Bill’s Morning Porridge

Blain’s Morning Porridge – 1st April 2020

“When she looks at me and laughs, I remind her of the facts….” 

In previous years I’ve been able to sneak some marvellous April Fools days jokes on readers. Due to circumstances, it would not be appropriate this year – we’ve had enough shocks. But, this morning’s announcement petrol will be rationed until June 31st has still caught many by surprise…..

As the sun rises over the river, the second quarter of 2020 opens bleak. Another day of market high-jinks as participants arb stimulus packages. UK Banks suspend dividends – so much for investment fundamentals and my buy stocks with a decent dividend strategy then… Who will be next? Oil majors? Long held investment equations are all changing. The laws of financial physics are not as unchanging as we think. 
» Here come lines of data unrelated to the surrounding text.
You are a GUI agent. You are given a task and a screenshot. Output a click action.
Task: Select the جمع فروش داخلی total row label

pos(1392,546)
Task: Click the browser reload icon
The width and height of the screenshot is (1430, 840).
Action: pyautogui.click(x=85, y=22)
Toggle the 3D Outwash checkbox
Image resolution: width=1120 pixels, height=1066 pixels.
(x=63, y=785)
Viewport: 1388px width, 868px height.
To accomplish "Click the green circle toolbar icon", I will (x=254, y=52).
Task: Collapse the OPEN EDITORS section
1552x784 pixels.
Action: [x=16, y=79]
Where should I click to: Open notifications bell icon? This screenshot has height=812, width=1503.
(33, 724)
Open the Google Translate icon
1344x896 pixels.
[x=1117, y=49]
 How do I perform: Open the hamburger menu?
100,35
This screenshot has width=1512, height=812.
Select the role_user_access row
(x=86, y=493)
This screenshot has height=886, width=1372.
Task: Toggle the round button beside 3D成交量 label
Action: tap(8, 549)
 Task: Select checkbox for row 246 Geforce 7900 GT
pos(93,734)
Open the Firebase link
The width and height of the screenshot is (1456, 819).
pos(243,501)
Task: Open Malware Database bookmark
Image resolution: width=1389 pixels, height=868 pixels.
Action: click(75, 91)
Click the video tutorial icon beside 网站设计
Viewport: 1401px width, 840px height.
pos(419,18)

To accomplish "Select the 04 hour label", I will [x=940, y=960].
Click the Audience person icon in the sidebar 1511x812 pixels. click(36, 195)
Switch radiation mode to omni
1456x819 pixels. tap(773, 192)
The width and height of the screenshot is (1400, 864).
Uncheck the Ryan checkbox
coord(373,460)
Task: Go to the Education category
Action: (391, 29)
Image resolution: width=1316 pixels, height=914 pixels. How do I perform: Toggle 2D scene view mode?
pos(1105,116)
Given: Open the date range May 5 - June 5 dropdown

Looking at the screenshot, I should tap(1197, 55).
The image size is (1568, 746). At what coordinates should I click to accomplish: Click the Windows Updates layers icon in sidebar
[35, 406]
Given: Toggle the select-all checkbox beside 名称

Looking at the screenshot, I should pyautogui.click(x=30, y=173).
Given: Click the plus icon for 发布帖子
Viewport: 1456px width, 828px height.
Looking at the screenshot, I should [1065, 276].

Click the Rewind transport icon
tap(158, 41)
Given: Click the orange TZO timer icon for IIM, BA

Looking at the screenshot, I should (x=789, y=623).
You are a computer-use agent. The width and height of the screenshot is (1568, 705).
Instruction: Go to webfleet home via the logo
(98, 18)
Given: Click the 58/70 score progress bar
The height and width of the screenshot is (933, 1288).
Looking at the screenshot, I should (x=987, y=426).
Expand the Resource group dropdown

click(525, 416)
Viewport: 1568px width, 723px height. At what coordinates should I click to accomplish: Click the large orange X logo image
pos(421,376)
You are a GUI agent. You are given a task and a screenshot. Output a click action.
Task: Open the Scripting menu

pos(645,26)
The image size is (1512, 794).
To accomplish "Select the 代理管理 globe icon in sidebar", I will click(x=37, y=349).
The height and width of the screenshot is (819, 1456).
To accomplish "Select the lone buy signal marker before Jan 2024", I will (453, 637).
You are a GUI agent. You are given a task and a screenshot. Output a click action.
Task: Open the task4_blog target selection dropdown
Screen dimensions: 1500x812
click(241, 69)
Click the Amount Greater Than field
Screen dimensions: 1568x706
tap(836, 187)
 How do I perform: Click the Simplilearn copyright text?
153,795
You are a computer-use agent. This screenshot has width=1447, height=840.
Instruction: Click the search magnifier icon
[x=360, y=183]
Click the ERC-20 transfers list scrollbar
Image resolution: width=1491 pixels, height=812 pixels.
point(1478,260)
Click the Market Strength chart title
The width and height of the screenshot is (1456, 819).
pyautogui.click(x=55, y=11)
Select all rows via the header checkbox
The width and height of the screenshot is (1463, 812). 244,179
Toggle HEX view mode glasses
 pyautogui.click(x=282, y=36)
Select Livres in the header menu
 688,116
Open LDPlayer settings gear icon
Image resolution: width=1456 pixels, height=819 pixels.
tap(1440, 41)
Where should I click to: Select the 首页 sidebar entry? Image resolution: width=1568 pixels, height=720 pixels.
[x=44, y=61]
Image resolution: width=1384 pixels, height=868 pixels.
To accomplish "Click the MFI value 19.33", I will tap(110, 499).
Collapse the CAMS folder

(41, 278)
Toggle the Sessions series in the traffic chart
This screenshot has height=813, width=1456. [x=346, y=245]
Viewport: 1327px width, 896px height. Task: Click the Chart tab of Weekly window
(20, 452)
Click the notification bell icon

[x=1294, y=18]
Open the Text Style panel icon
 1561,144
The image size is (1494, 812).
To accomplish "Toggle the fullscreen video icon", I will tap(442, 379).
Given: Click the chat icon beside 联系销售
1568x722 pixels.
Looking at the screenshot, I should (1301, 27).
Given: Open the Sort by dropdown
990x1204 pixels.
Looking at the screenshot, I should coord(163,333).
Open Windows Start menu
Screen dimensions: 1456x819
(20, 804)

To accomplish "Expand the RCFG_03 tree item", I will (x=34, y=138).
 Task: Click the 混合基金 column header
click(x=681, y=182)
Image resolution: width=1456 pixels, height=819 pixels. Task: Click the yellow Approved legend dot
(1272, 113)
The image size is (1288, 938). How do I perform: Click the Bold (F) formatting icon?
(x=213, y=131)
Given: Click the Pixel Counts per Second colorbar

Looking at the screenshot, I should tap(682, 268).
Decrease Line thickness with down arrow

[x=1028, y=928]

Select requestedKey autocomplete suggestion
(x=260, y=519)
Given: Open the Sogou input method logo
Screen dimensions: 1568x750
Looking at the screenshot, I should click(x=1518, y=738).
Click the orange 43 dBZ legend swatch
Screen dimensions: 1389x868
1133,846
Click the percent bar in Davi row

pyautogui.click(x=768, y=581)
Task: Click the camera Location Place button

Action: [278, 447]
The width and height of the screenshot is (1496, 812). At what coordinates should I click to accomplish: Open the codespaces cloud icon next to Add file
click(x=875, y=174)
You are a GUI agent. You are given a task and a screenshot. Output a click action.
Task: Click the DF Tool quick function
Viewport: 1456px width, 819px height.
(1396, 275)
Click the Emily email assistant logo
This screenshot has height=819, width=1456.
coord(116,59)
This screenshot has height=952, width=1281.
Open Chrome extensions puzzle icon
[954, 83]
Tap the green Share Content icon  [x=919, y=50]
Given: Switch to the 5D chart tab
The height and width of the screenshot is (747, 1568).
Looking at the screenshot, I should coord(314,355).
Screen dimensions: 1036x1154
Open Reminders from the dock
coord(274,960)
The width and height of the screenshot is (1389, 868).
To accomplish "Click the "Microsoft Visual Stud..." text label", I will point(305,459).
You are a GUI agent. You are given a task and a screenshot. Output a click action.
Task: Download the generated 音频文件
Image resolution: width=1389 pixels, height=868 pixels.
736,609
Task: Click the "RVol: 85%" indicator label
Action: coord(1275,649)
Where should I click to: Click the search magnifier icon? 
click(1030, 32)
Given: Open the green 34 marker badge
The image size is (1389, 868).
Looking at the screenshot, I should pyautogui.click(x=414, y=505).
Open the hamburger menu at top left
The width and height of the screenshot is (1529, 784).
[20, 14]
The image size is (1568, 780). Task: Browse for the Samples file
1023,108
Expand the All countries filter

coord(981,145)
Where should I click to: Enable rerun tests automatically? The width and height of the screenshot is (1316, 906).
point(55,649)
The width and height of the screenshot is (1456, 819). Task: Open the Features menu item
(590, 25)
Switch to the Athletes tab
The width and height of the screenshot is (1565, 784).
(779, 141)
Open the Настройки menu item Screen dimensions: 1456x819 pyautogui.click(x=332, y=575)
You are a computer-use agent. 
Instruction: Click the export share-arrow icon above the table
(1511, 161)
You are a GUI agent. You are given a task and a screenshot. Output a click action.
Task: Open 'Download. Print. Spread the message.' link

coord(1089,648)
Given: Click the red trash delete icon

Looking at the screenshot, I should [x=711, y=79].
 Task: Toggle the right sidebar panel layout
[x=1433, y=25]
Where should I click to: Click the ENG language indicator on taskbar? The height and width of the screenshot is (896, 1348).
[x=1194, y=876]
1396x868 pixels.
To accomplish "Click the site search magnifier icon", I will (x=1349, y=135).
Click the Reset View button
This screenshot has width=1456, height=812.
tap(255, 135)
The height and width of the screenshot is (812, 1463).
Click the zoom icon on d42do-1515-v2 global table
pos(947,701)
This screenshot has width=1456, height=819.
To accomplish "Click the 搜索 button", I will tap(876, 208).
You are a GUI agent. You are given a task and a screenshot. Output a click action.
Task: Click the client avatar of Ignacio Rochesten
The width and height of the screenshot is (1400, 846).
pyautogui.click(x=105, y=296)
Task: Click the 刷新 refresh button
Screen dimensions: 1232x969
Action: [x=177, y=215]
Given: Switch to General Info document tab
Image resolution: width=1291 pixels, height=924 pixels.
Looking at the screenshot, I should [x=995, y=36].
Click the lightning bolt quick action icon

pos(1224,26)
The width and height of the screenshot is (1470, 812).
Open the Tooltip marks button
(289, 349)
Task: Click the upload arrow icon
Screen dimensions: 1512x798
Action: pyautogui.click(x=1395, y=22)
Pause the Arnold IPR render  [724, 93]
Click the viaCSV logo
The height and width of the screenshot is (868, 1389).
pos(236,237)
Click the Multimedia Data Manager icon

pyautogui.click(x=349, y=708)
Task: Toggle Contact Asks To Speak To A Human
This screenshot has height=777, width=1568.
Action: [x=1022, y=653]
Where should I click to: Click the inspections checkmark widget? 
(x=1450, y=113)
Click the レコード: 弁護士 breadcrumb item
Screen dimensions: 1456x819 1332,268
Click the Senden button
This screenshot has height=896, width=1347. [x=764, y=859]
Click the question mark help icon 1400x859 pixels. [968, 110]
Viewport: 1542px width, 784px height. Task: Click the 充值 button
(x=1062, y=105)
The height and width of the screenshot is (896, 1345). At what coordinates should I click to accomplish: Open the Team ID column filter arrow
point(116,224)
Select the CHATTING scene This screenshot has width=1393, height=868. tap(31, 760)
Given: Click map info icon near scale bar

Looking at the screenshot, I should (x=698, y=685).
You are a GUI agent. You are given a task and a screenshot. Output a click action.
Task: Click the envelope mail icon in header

Let me start with a warning: 

Under no circumstances allow yourself to read the following media articles. They are dangerous. They will cause conniptions and leave you in an anguished “what if and maybe” frame of mind for the rest of the day. Do Not Read This Article or Any Othersabout Sweden. It will only upset you. 

Meanwhile.. 

Life continues to batten down here in Hamble. Our brilliant little Co-op, where once there was a wider choice of Iberico’s than Waitrose, better Bordeaux than Berry Bros, and more fine chocolate choices than Brussels, is now only offering Cadburys. Things are slipping. Hats Off to the staff of shops around the globe – Proper heroes doing a fantastic job, doing a far more useful to society than parasites like myself, and I suspect most readers. 

What to worry about next….

I got a call from a Swiss Broker chum y’day telling me they see a rise in demand for TIPs – Inflation Linked bonds. Although I’m not seeing any significant action in the inflation linked ETFs I watch, it makes sense to keep a weather eye on inflation: the global economy isn’t actually producing anything much, but we are still buying lots of stuff. If demand exceeds supply – that pushes prices higher = inflation. 

You could argue that no one is earning any money, therefore can’t spend anything, that’s deflationary – but we just created billions of billions of cash. The real issue is where all that ersatz cash actually goes. 

Last time we did that – 8 years of the experimental madness of QE – the result was massive inflation in financial assets, even as contradictory austerity policies in the real economy cut services. Money that would have been directed to building industrial and service capacity, therefore increasing productivity, and raising consumer wages, was siphoned off into financial assets, meaning we got deflation instead.. Too many goods were chasing consumers with stressed wallets whose real incomes tumbled for 10 years. 

This time we’re talking about Helicopter money in some economies, and paying wages of otherwise unemployed workers in others by nationalising payrolls. It might just work this time and generate inflation.. Well, at least the ECB will be happy. They should be careful what they wish for… Inflation – for those of you too young to remember – is a vicious and unpredictable bounder, destroying savings, and financial asset values. 

If goods are in short supply then prices will rise through the mechanism of the market. 

Or…

Governments can chose to avoid riots, and ration goods and services through legislation. I am sure there will be many politicians thinking rationing will not be an issue…  they’ve already done just about everything else… How long before we get food stamps entitling us to a rasher of bacon a month, a pound of lard and a packet of dehydrated mashed potato from the Government emergency stocks? 

It begs a wider question. Where does government stop? When Jeremy Corbyn called for the nationalisation of the railways a few months ago we fulminated at his socialist communistic insanity. The government did it the week before last, and nobody even noticed. 

Or Victor Orban promising to hand back power when the crisis is over. Sure. We know how that ends… although the inhabitants of the US city of Cincinnati could tell us the story of about the only example of a politician voluntarily laying down power.